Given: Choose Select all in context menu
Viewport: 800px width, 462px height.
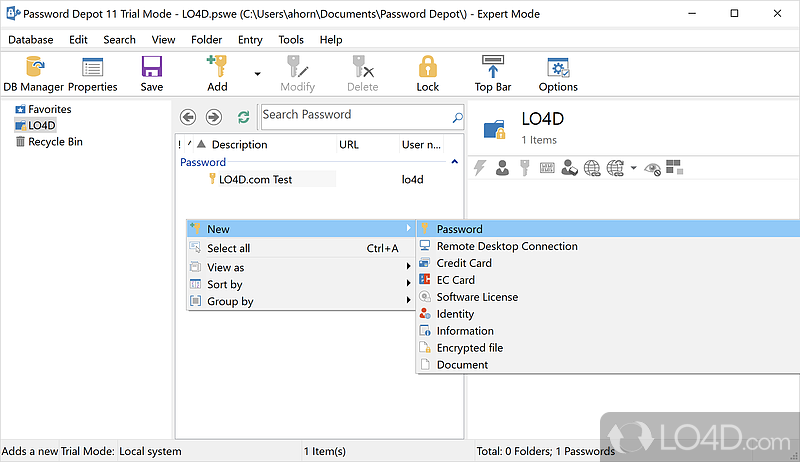Looking at the screenshot, I should tap(229, 248).
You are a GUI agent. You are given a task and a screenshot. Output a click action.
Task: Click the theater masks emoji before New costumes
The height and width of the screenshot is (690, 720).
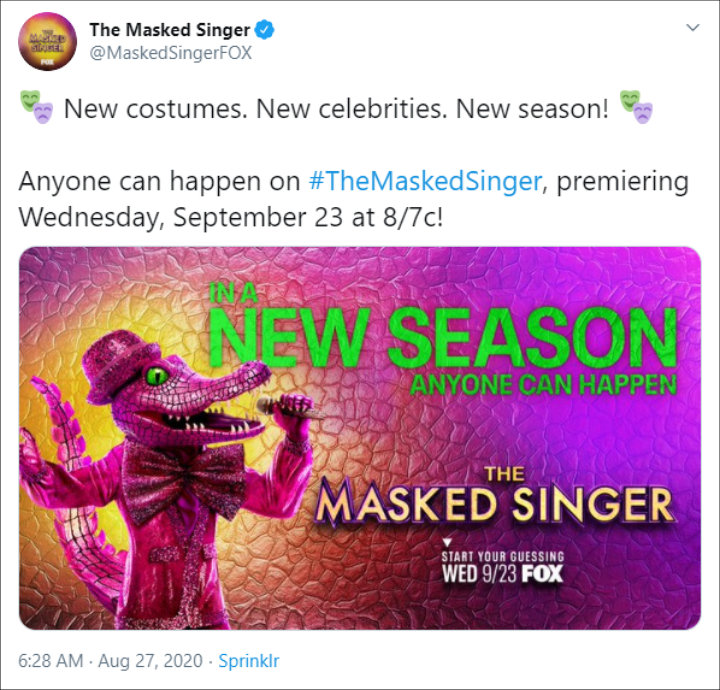(x=37, y=107)
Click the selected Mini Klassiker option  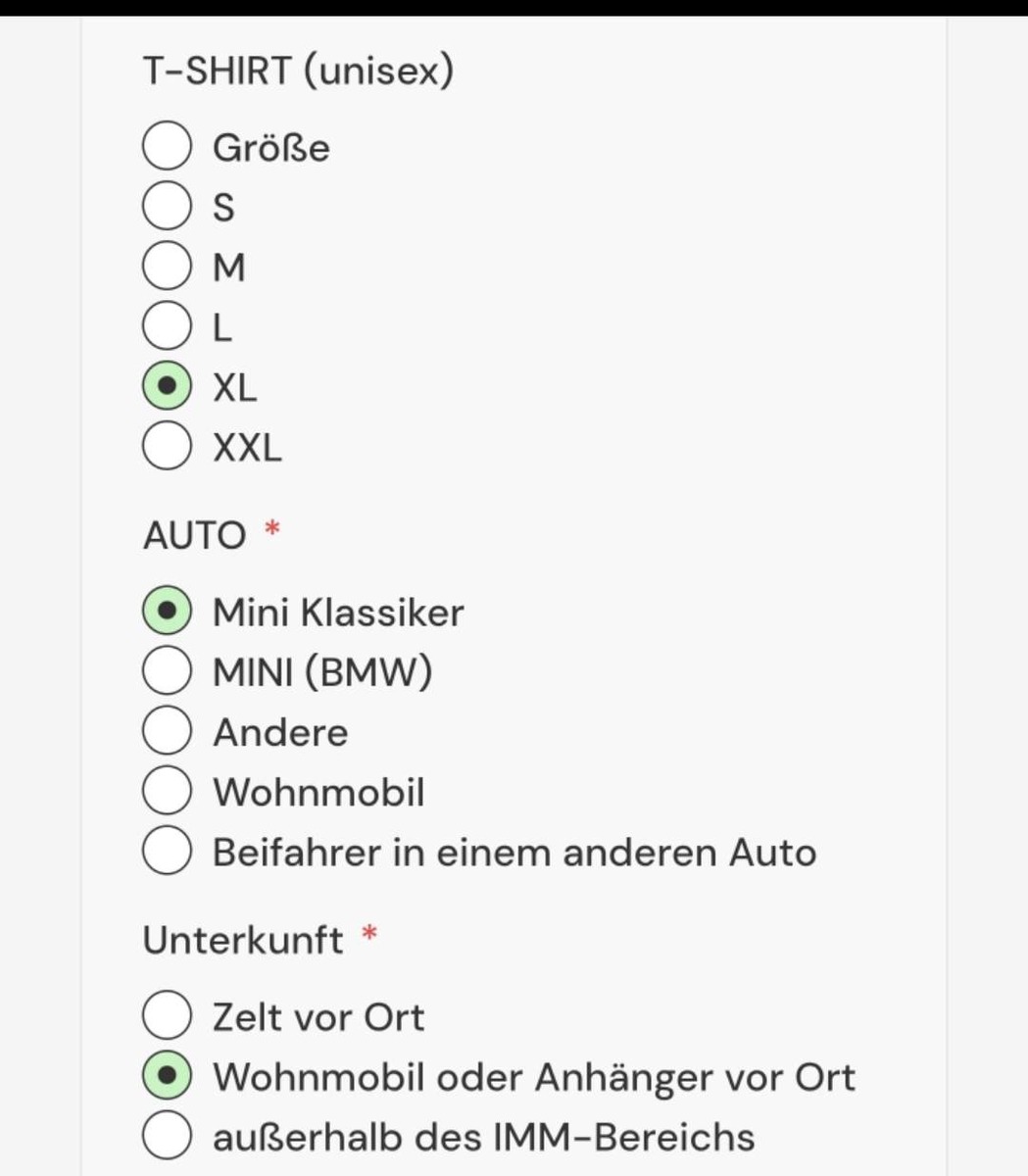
━━━━━━━━━━━━━━━━
[Task instructions]
Reproduce all lines above exactly. Leave the images out.

[Response box]
Given: Choose Select all in context menu
Viewport: 800px width, 462px height.
Looking at the screenshot, I should tap(229, 248).
You are a GUI agent. You are given a task and a screenshot. Output a click action.
Task: Click the theater masks emoji before New costumes
The height and width of the screenshot is (690, 720).
(x=37, y=107)
Click the selected Mini Klassiker option  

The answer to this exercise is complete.